York City FC’s stadium move was not motivated by capacity. There are only 400 extra seats at the LNER Community Stadium than at Bootham Crescent. It was motivated by opportunity – and they have managed to keep their unique, local-based vibrant atmosphere intact. The LNER Community Stadium does not exclusively belong to York City FC. York City Knights, the Rugby League team in League 2, invested in the new stadium as well. It was built as a stadium for the community rather than the corporate.

The move has already seen reward. York is hosting the 2022 Rugby League World Cup at the LNER Community Stadium from October to November this year. This would have simply been difficult to achieve at Bootham Crescent.

And as for the atmosphere at the new stadium, lots hasn’t changed – the fans certainly haven’t. York City FC’s match against Darlington saw three goals scored in 10 minutes in the second half. In a fixture as important as this, both contesting for play-off places to the National League, it doesn’t matter where the game is played. It is the fans that bring the atmosphere, not infrastructure, as the Darlington fans in the away stand have shown.

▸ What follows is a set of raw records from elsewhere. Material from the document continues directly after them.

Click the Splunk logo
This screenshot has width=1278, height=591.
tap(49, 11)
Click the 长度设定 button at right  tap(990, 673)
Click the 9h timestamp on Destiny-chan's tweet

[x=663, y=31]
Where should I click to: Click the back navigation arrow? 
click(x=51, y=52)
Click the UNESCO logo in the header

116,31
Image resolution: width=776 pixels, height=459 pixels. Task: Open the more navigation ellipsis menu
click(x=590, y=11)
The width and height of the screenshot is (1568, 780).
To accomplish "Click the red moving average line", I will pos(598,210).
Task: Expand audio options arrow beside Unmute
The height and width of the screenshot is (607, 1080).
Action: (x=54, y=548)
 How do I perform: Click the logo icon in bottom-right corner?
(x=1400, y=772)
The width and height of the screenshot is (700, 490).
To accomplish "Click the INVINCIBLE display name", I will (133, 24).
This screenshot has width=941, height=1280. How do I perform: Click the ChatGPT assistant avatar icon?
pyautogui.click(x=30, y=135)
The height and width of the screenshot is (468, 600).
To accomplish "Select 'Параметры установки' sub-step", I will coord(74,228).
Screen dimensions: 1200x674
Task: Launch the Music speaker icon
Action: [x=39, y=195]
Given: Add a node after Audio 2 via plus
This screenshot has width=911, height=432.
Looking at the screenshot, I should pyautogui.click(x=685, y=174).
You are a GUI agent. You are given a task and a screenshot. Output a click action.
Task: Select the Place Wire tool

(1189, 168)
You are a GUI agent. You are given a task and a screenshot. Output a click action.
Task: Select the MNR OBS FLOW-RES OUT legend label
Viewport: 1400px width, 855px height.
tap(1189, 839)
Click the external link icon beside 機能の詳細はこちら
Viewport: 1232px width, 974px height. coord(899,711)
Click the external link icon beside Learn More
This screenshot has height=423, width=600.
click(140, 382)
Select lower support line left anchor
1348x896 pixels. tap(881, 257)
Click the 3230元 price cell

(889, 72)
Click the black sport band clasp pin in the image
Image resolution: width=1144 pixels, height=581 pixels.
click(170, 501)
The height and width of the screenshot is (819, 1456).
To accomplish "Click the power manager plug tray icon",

The soul of football does not belong to a space. The commercial benefit that the stadium moves brought for York City – the increased capacity, the benefit of new opportunity for stadium-sharing, and the fact that Bootham Crescent had high maintenance costs, which is especially important post-Covid-19, has benefited the non-league club.

Despite some clubs sacrificing historical football grounds for commercial benefit, York City FC has shown that you can have the best of both worlds. The move was future-orientated – and it looks (and sounds) like it's paid off.